World's largest bug bounty: Positive Technologies will pay bug hunters more than $650,000 for stealing money or injecting backdoors into the code of its products

Positive Technologies is constantly refining its approach to result-driven cybersecurity1: as part of the bug bounty program Positive Dream Hunting, security researchers from around the world can attempt to trigger two non-tolerable events2. The first person who can inject malicious code into the company's products or steal money from its accounts will be rewarded with more than $650,0003.
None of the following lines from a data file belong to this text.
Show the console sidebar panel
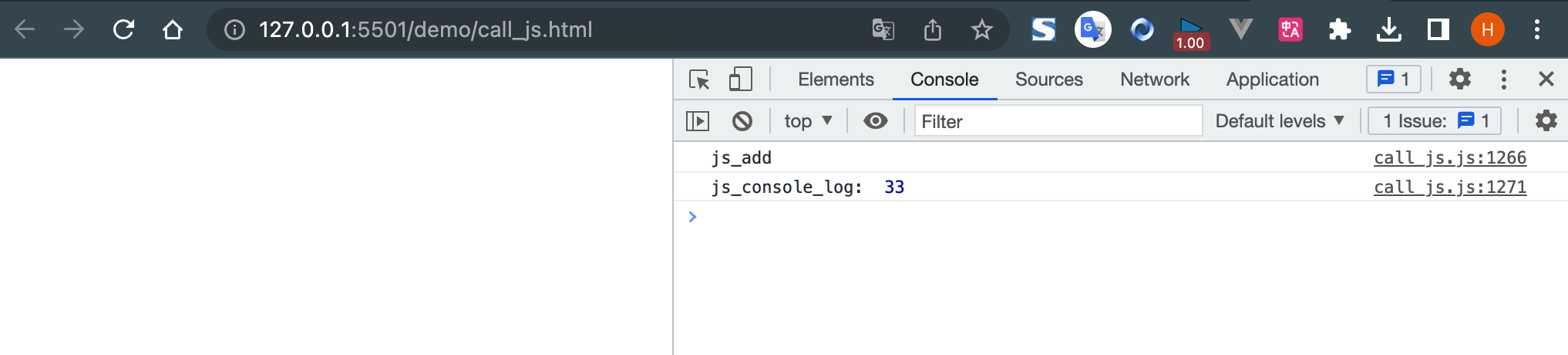 click(698, 121)

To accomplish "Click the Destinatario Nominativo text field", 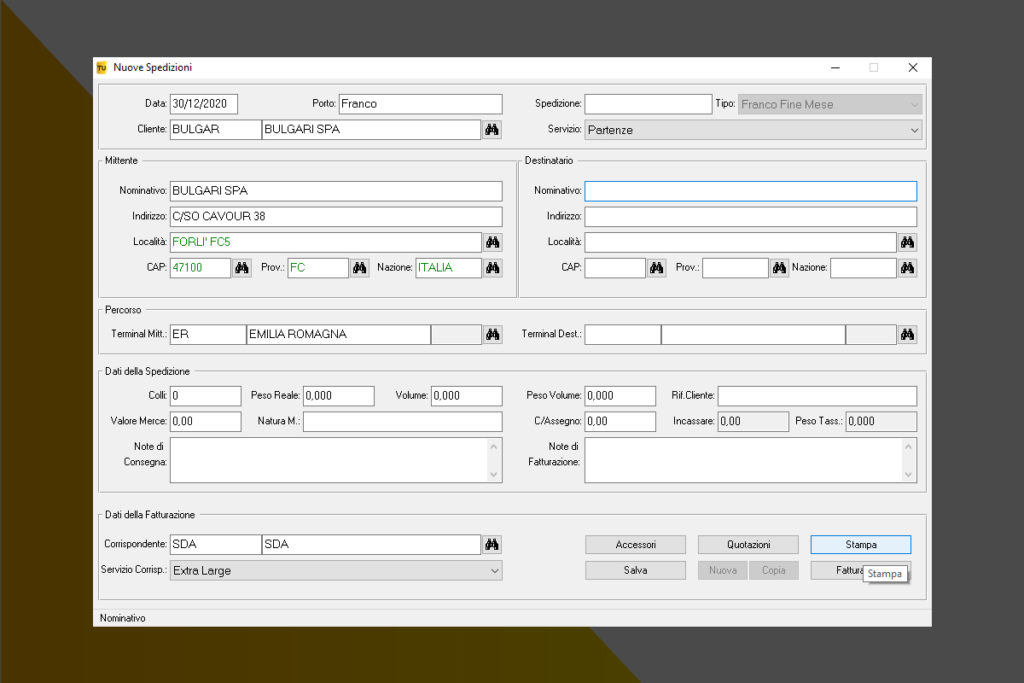I will [x=750, y=191].
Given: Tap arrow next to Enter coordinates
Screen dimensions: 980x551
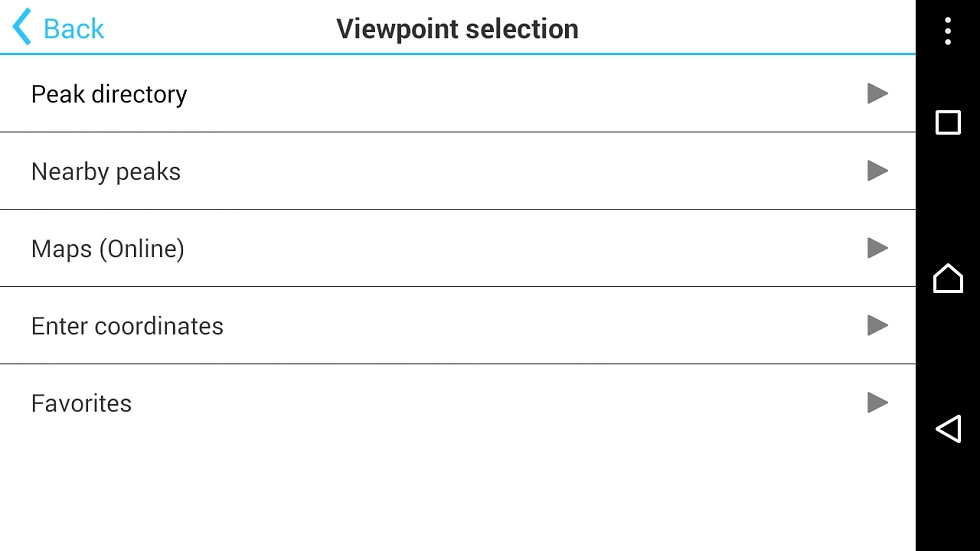Looking at the screenshot, I should point(877,325).
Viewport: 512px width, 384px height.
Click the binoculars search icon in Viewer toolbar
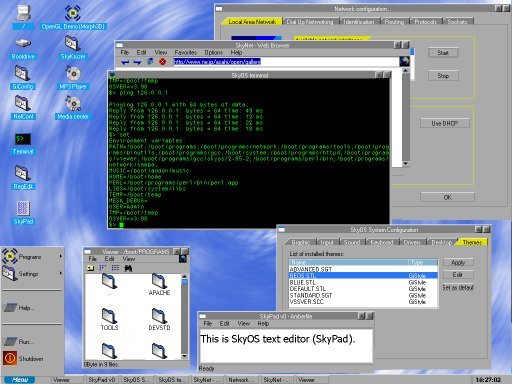(x=128, y=268)
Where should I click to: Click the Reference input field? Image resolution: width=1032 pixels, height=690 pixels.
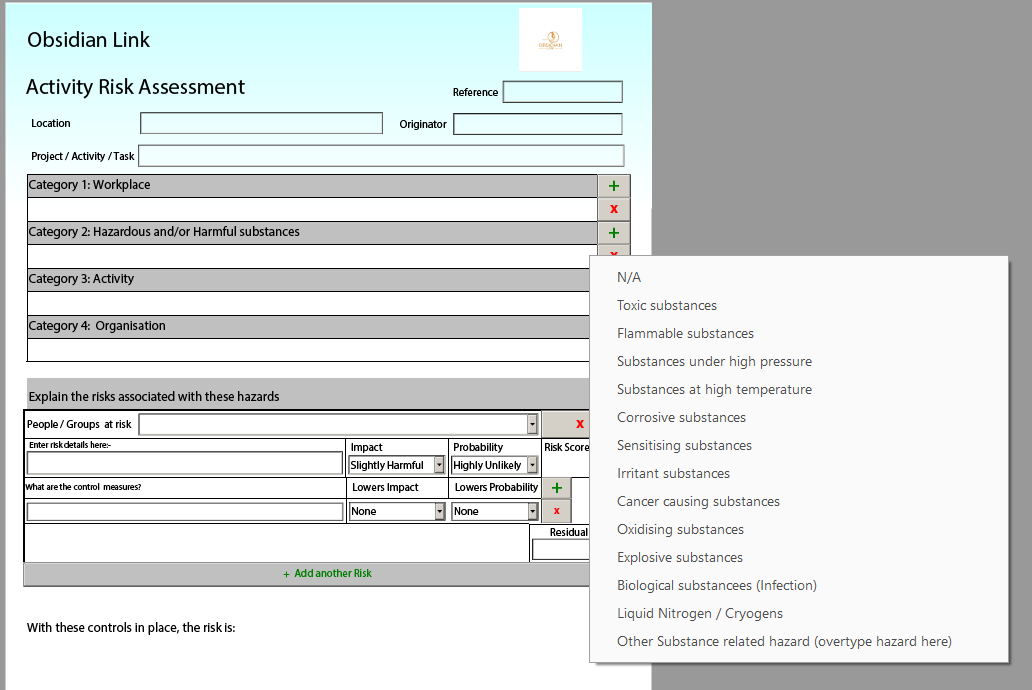pyautogui.click(x=562, y=92)
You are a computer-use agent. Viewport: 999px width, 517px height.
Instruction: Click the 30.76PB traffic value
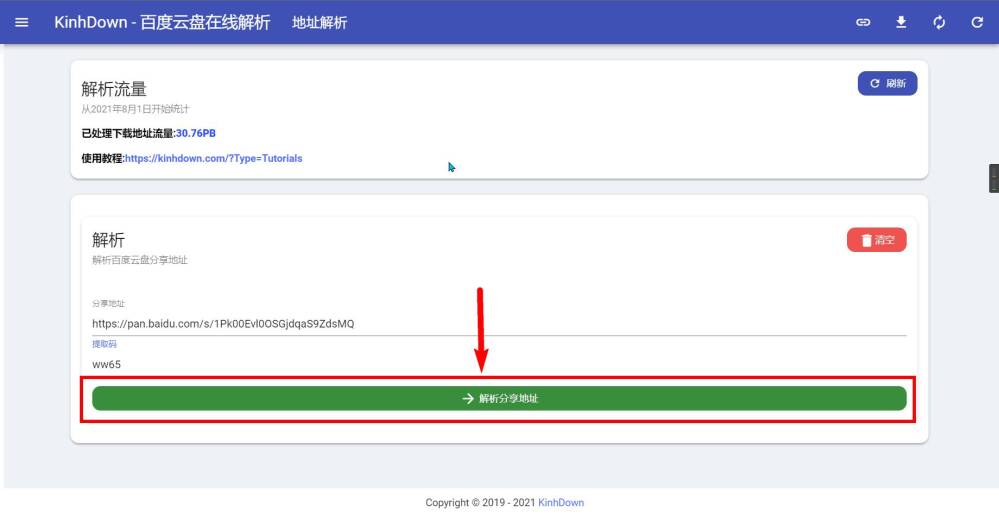point(196,133)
Over the past two years, Russian companies have been hit by a record number of cyberattacks. Many companies started implementing result-driven cybersecurity by identifying and verifying non-tolerable events, monitoring key and target systems, conducting regular cyber exercises, and participating in bug bounty programs. Middle Eastern countries where companies and critical infrastructure are increasingly being hit by cyberattacks, 83% of which are targeted, can also put Positive Technologies experience to use.

Alexey Novikov, Head of the PT Expert Security Center at Positive Technologies, said: "Launching a bug bounty program focused on non-tolerable events is the only way for a company's CISO and senior management to test the effectiveness of its security systems."

Positive Technologies was the first in the industry to dare to change the rules and goals of bug bounty programs by starting to engage independent security researchers to analyze how non-tolerable events can be triggered. In November 2022, the Standoff 365 platform hosted a bug bounty program in which participants were challenged to steal money from corporate accounts—a true non-tolerable event for Positive Technologies. With the help of payment agents, Standoff 365 can pay rewards to researchers in different currencies in Russia and abroad.

Positive Technologies expects other organizations, especially those with mature cybersecurity processes, to follow suit in 2024. Companies have started to take a keen interest in analyzing scenarios of non-tolerable events; the number of bug bounty programs has also increased.

At the Standoff 12 cyber exercises in November 2023, Positive Technologies re-created part of its real infrastructure, including software development, build, and delivery processes, in order to test whether it was possible to introduce malicious code into its products. Participants of the cyberbattle tried and failed to introduce a backdoor into the source code of one of the company's products.

Three months after conducting the exercises on the cyberrange, Positive Technologies is launching an open program on the bug bounty platform with a $650,000 reward. The reward will be granted to a bug hunter (or a team of bug hunters) who will be able, in accordance with the program rules4, to place a malicious build5 with malicious code on the gus.ptsecurity.com internal update server or on the update.ptsecurity.com public servers. This participant must also prove that the build can be downloaded, by providing a screenshot with the necessary permissions. Researchers are prohibited from using a modified build. In addition, Positive Technologies internal security mechanisms prevent any malicious update from spreading to products used by the company's customers.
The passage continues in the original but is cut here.